Computing in Civil Engineering | 2005
Trefor P. Williams; Sudha Lakshminarayanan; Harold B. Sackrowitz
Ratios were constructed relating the second lowest bid, mean bid, median bid, maximum bid to the low bid for highway construction projects in Texas to study if there are useful patterns in project bids that are indicators of the project completion cost. It was found that the value of the ratios tend to be larger for projects where the completed cost deviates significantly from the original low bid. Larger ratio values were found for projects that were completed with a greater than 20% cost increase and for projects that were completed with a reduction in cost from the original bid amount of 10% or more. Regression and neural network models were developed to predict the completed cost of Texas highway projects using the bidding ratio data. The input data used were transformed using the natural logarithm. Various combinations of the calculated ratios, as well as the project low bid were used as input to the models. The models tested produced predictions of varying accuracy. The models produced predictions that varied between having 41,02% and 54.01% of their test cases within 5% of the actual completed project cost.
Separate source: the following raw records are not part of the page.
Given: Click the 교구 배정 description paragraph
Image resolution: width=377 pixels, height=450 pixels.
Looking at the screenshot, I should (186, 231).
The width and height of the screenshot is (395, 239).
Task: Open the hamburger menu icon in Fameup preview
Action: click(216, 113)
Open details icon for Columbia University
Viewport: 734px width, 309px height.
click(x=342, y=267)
The model with the highest percentage of closely predicted cases was a regression model using the mean bid ratio, the coefficient of variation, and the low bid as inputs.
The Engineering Economist | 2001
Michael G. Wright; Trefor P. Williams
ABSTRACT The completed cost of a competitively bid construction project often exceeds the original low bid. This paper presents two models to predict completed construction cost based upon characteristics of the submitted bids. Data on completed projects were obtained from New Jersey Department of Transportation for 298 highway construction projects. Median bid and normalized median absolute deviation (NMAD) were selected from various bid characteristics as the best predictors of completed construction cost. Regression and neural network models were developed from the data. Both models have similar utility to predict completed costs. Due to ease of use, the regression model is preferred over the neural network model.